Relation Extraction (RE) aims to detect semantic relations between entity pairs in natural texts. Although it has proven to be crucial in various natural language processing (NLP) applications, it has not yet been studied in depth in the literature. Among the key challenges is that literary texts put emphasis on the narrative craft and exhibit characteristics that go beyond the well-studied structured form of journalistic, academic, and technical texts. Moreover, literary texts are characterized by creative writing peculiarities that can vary significantly from author to author and time to time. Moreover, since most literary works have been digitized by OCR systems, the digitized versions may suffer from character or word misspellings. Despite the aforementioned challenges, the digitization of texts and advances in Artificial Intelligence (AI) and NLP are enabling the automatic analysis of literary works, allowing us to delve into the structure of artifacts and to compare, explore, manage, and preserve the richness of our written heritage.
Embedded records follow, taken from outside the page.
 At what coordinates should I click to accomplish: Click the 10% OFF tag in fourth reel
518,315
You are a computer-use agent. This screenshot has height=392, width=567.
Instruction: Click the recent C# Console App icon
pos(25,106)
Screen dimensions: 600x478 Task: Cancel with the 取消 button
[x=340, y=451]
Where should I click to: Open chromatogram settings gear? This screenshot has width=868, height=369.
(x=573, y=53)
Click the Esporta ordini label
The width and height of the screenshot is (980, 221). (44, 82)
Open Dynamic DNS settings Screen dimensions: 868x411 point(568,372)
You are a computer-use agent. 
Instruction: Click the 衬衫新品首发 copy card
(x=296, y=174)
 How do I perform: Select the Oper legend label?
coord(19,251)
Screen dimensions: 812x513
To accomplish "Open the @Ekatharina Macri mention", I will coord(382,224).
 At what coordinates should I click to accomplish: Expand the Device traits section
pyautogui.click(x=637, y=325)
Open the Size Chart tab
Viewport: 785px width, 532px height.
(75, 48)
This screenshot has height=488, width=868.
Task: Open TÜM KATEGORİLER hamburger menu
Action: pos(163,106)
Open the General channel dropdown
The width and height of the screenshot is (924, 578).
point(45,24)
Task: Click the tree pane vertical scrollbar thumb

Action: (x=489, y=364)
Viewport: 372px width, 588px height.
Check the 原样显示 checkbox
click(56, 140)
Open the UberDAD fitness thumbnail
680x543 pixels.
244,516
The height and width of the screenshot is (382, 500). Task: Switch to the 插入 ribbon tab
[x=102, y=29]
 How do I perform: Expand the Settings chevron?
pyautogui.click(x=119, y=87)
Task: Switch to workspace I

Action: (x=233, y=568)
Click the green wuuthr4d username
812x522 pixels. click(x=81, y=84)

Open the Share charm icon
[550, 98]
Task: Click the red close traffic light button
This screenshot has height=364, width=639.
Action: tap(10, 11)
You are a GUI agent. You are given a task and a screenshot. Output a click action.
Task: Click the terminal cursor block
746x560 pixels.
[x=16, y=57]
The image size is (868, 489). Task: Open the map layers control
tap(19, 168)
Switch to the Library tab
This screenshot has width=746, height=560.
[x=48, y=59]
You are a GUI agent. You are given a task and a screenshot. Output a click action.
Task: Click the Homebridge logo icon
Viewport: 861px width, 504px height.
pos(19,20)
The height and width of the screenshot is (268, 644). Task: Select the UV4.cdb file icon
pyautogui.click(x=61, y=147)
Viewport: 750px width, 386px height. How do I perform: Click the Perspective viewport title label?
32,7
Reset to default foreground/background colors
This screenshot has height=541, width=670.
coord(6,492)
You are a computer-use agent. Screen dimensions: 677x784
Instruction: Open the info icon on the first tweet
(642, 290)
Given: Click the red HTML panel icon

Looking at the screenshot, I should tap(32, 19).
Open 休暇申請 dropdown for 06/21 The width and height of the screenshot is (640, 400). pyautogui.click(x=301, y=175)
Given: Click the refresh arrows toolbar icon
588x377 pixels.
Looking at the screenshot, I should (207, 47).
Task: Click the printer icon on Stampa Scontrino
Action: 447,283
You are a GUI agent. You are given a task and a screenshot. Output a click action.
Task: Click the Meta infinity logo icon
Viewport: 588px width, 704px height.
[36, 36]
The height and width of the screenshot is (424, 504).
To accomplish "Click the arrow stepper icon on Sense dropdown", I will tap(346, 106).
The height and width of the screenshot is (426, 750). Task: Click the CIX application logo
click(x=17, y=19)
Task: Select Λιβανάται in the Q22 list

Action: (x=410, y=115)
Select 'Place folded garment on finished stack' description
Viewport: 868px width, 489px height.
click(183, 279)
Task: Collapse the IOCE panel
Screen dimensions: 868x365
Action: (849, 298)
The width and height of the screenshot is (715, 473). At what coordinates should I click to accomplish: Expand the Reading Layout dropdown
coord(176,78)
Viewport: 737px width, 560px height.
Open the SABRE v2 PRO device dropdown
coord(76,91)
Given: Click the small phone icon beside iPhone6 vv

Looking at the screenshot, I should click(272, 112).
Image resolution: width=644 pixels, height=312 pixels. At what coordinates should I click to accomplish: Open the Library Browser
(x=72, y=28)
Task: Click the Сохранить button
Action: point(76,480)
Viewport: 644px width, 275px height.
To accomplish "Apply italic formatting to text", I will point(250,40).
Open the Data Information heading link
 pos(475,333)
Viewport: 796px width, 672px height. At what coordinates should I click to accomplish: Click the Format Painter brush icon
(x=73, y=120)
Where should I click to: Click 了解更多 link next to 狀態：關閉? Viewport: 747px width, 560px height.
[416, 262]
Our work, «Extracting Semantic Relationships in Greek Literary Texts» which was recently published in the special issue «Cultural Heritage Storytelling, Engagement and Management in the Era of Big Data and the Semantic Web», explores the task of relation extraction in light of above mentioned challenges in 19th century Greek literature. Precisely, we propose the fine-tuning of the Greek language model BERT into a structured input of 19th century Greek literary instances containing only the surrounding text of the entity pair along with their entity types. Moreover, we use multi-instance learning, i.e., we train our model not on the instance level, but on a set of instances including the same entity pairs.

Figure 1: Sentence Representation in REDSandT_Lit: The final sentence representation is shaped by concatenating the head and tail entity embeddings.

Using transfer learning, well-structured input, and multi-instance learning, our model effectively handles literature’s challenges. Extensive experiments and comparisons with existing models on our dataset show that REDSandT_Lit has superior performance (90% accuracy), manages to capture infrequent relations (100%F in long-tail relations), and can also correct mislabeled sentences.

Finally, we have made the training data publicly available. These include 3,649 samples of 19th century Greek literary instances labelled with five (5) named entities and six (6) semantic relations to encourage further research in Greek literature.